Theater: Von Dienern und Herrn, vom Fallobst und seinem Kern

Thomas Langhoff inszeniert Tschechows „Der Kirschgarten“ am Berliner Ensemble

Sehenden Auges, aber komplett paralysiert trudelt die Gutsbesitzerin Ljubow Ranjewskaja in Anton Tschechows „Kirschgarten“ der Versteigerung ihrer Obstplantage entgegen. Am Ende kommt die hehre, ökonomisch allerdings ziemlich ertragsfreie Pracht tatsächlich unter den Hammer – während die Noch-Hausherrin sich auf einer Party die Seele aus dem Leib tanzt und offenbar auf eine Art deus ex machina lauert. Stattdessen taucht aber nur Lopachin auf, ein Unternehmer pragmatischen neuen Typs, der Sekt nicht von Champagner unterscheiden kann. Und weil Tschechow sich auch hervorragend mit der Herr-Knecht-Dialektik auskennt, verehrt dieses „kleine Bäuerlein“ die Ranjewskaja abgöttisch und hatte daher eine Art Kirschgarten- Rettungsschirm vorgeschlagen. Der sah vor, die Bäume zu roden und das Land für Datschen zu parzellieren. Die Besitzklasse, der neben der Ranjewskaja auch ihr ausdauernd Bonbons lutschender Bruder Gajew angehört, fand diesen Plan allerdings trivial. Und nun hat er das Grundstück eben selbst gekauft.

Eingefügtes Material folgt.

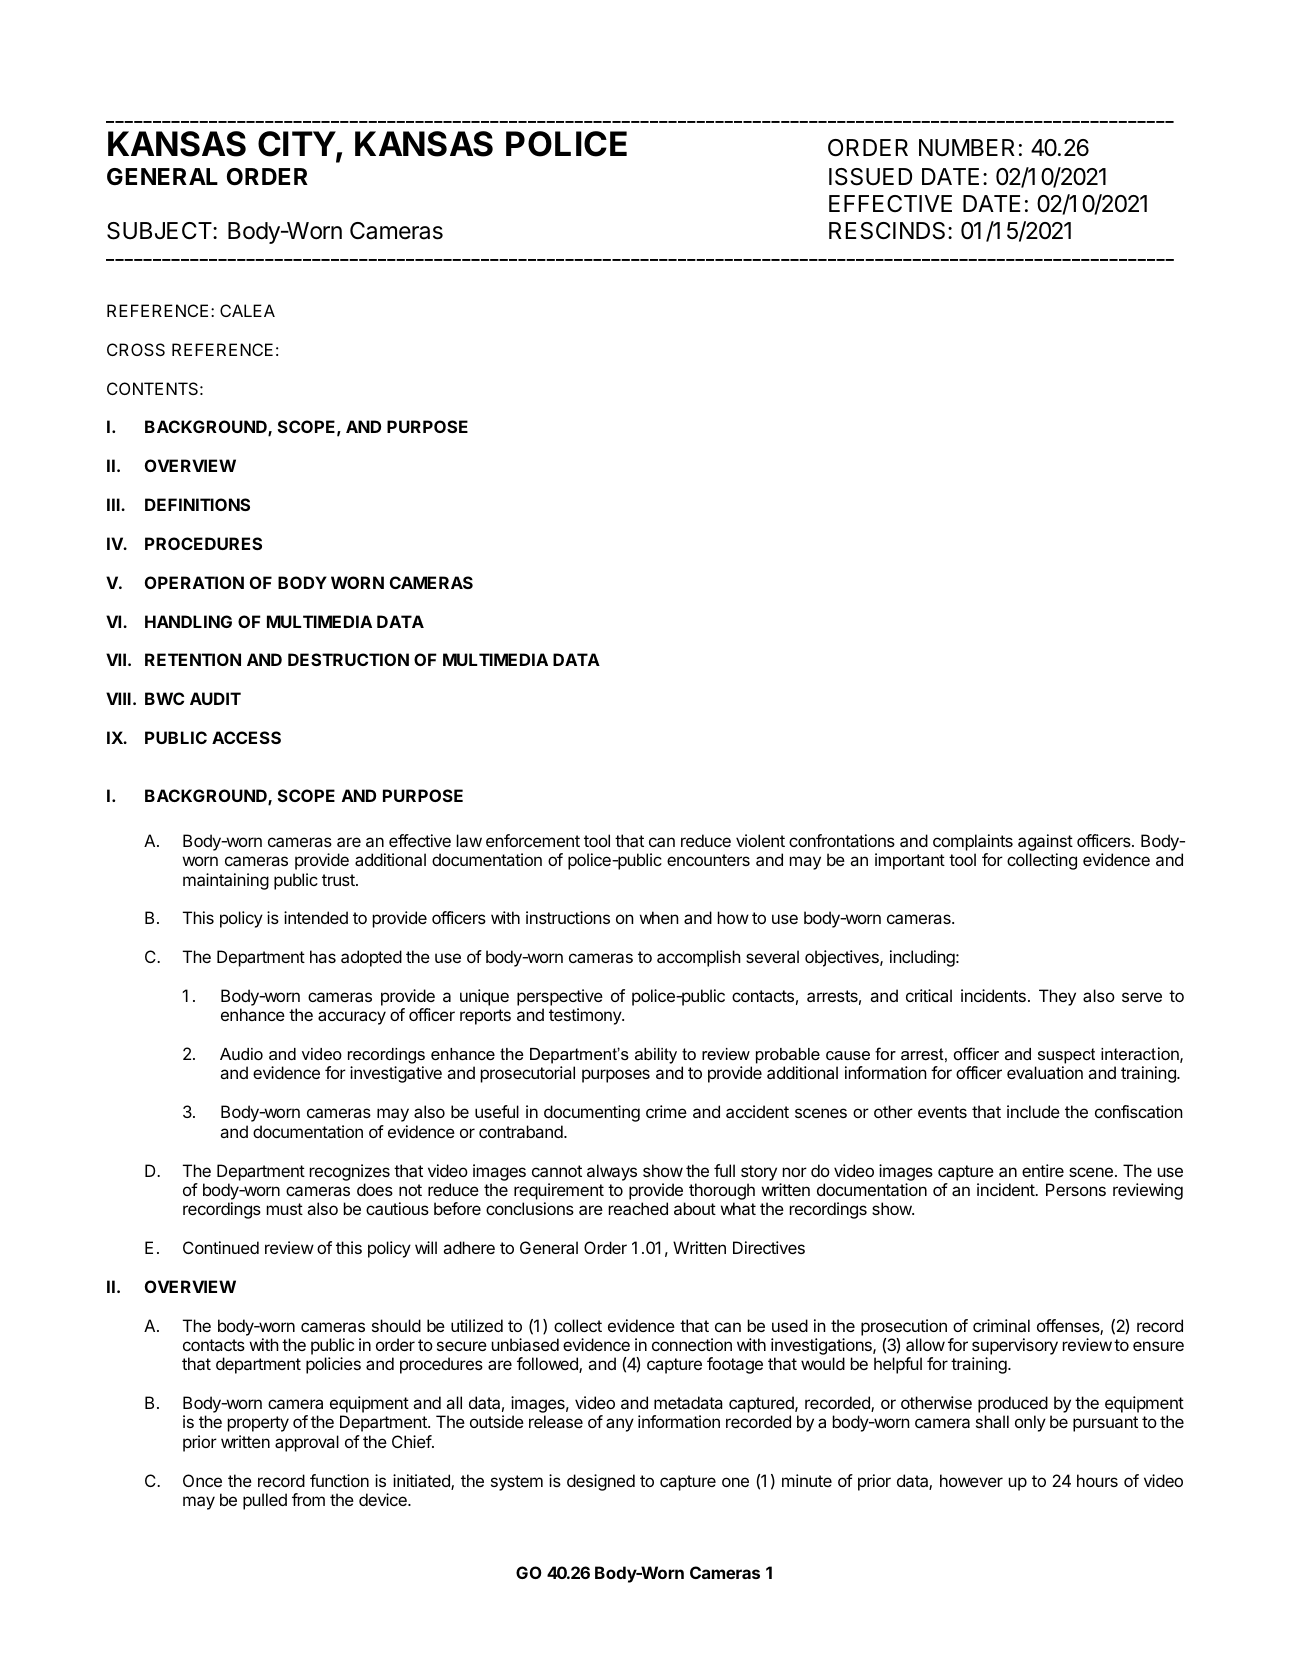  What do you see at coordinates (202, 1480) in the page?
I see `Once` at bounding box center [202, 1480].
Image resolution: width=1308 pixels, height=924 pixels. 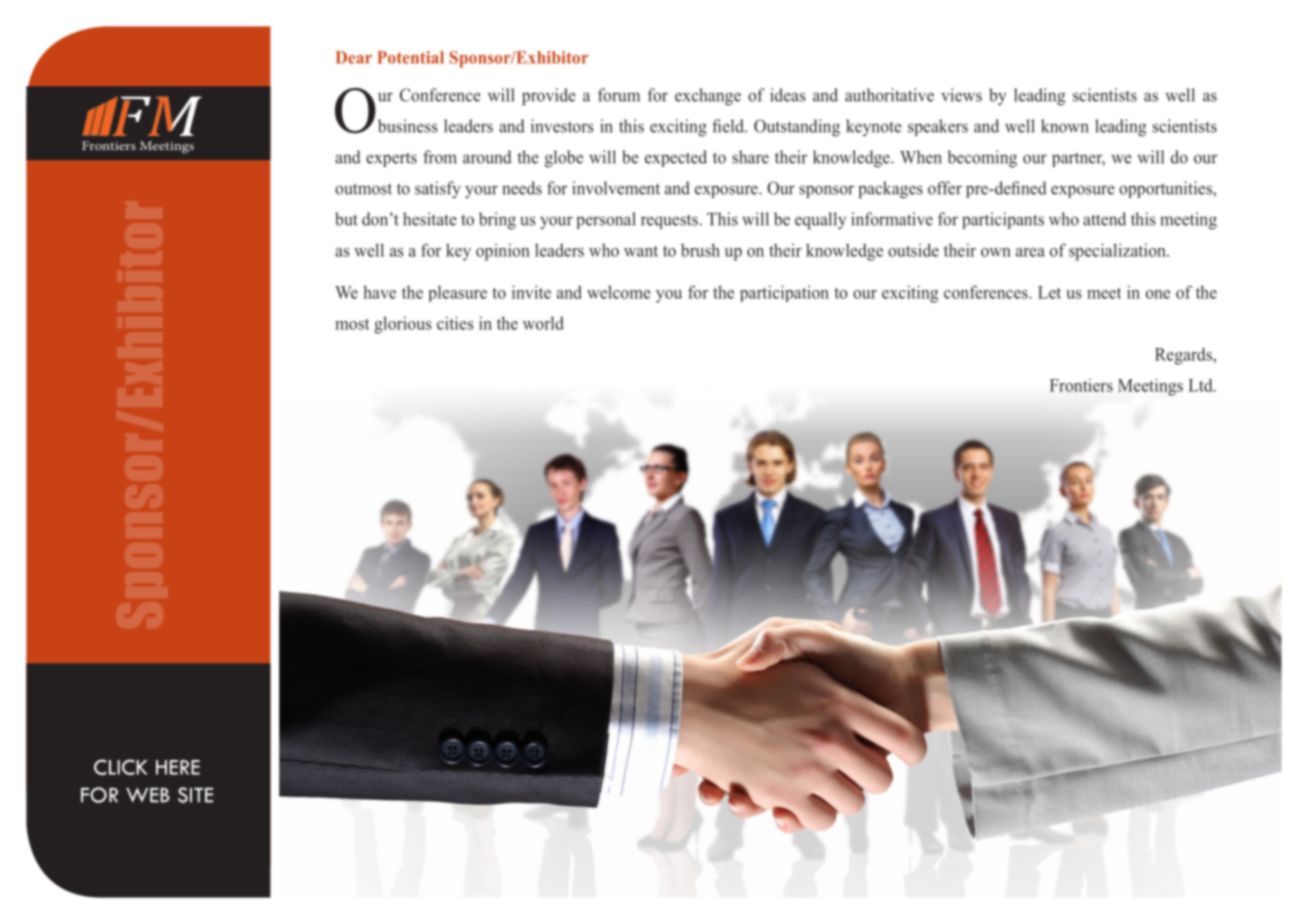 I want to click on views, so click(x=961, y=95).
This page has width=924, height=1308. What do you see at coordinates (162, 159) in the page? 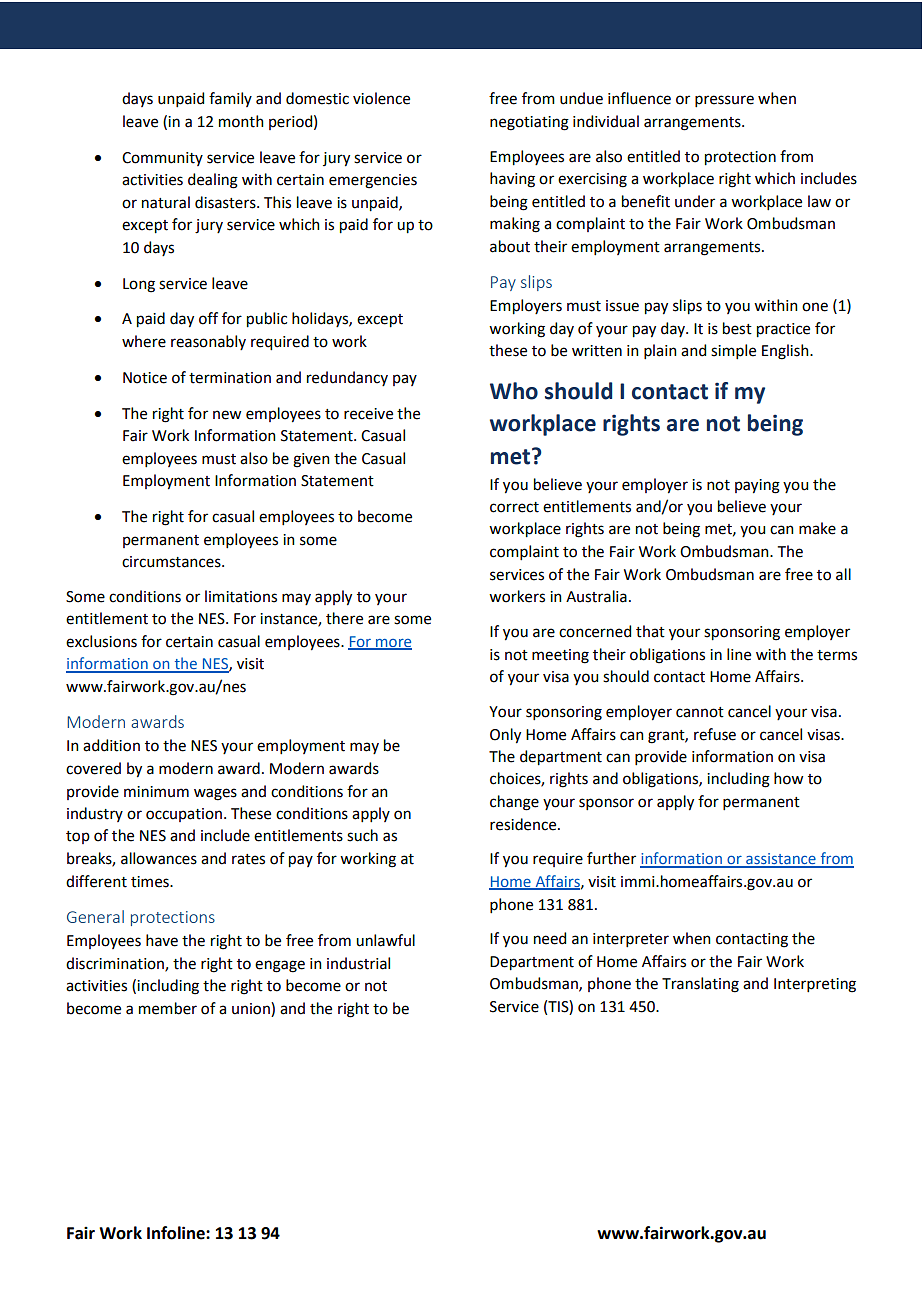
I see `Community` at bounding box center [162, 159].
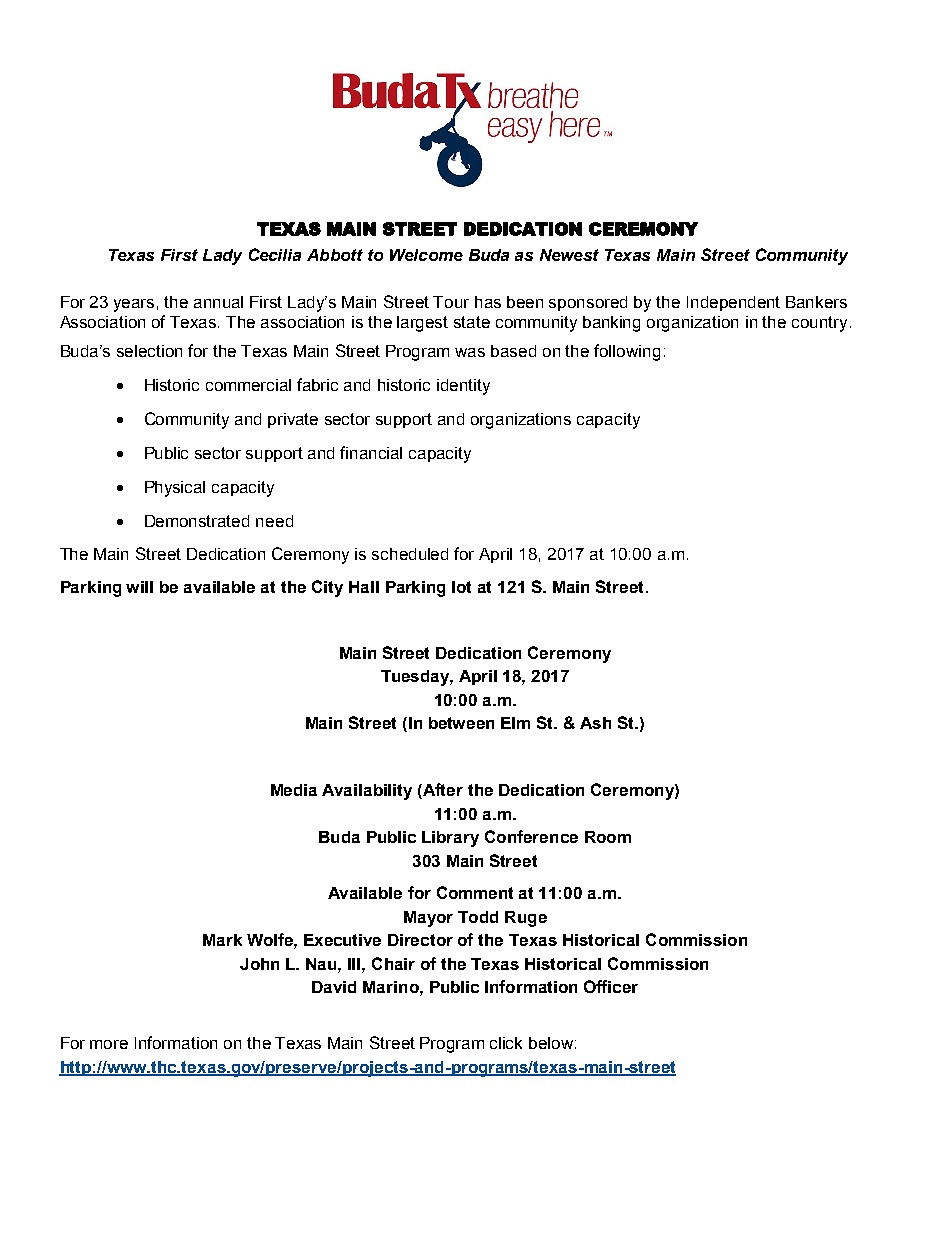 The image size is (952, 1233). What do you see at coordinates (461, 723) in the page?
I see `between` at bounding box center [461, 723].
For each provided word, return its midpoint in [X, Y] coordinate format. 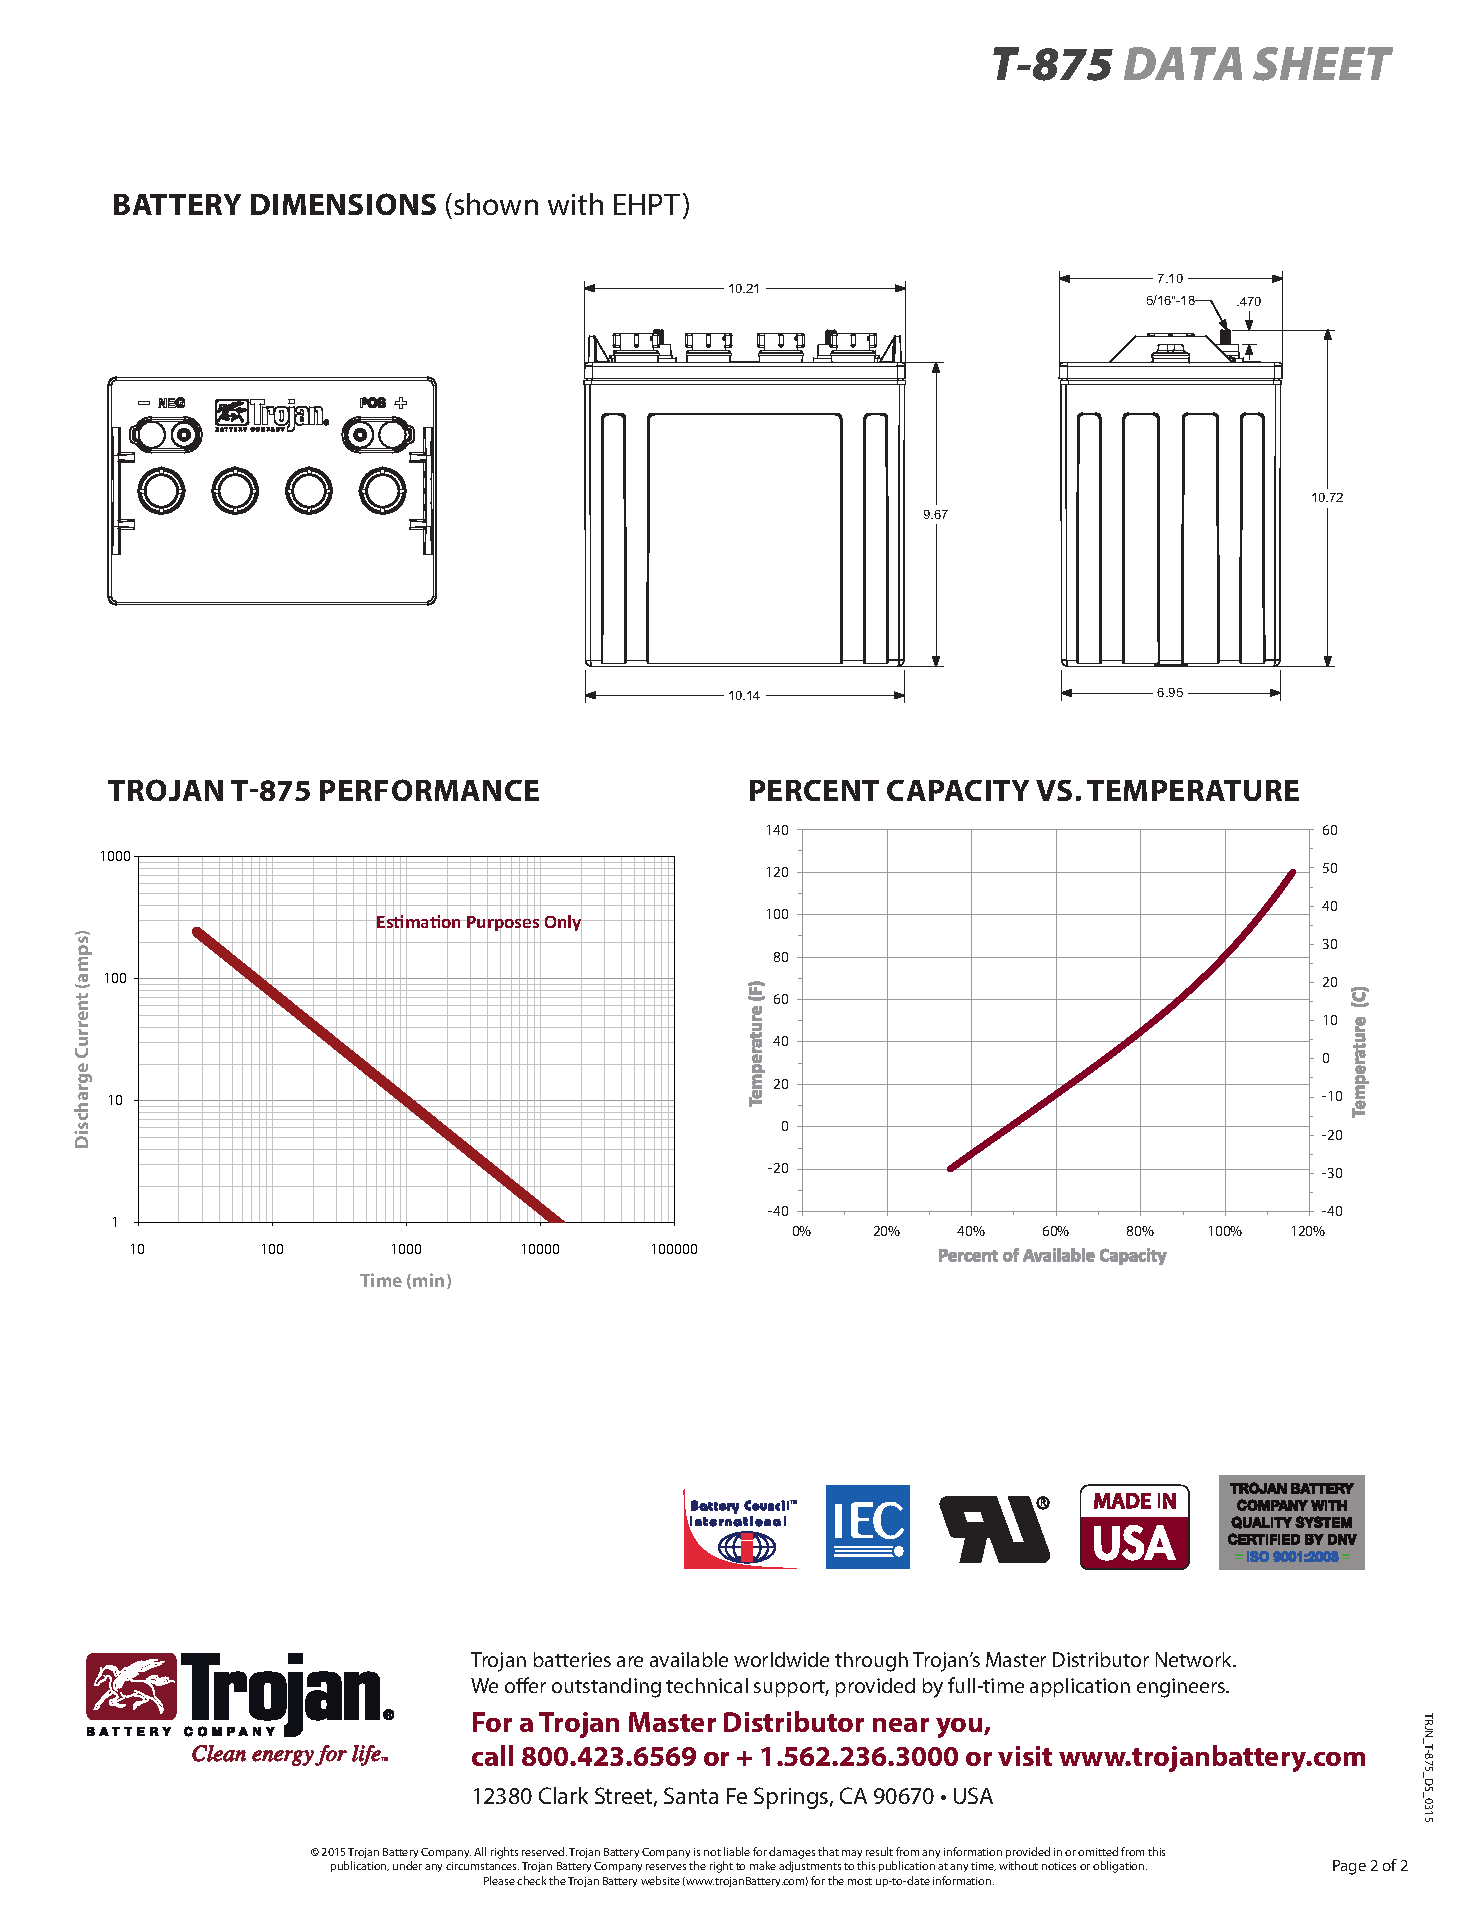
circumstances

Tschechows Komödie über blinde, strukturell selbstgewisse Eliten, untergehende Kulturgüter, aufsteigende Realos scheint zurzeit in den Theater-Dramaturgien derart viele Identifikationsnerven zu treffen, dass „Der Kirschgarten“ nachgerade zum Stück der Saison mutiert. Allein in Berlin kommt er dieser Tage gleich dreifach unter den Hammer. Nachdem Thomas Langhoff jetzt im Berliner Ensemble den Anfang machte, ziehen im Dezember Thorsten Lensing und Jan Hein in den Sophiensaelen nach (mit Joachim Król und Devid Striesow). Im Februar folgt Stephan Kimmig am Deutschen Theater.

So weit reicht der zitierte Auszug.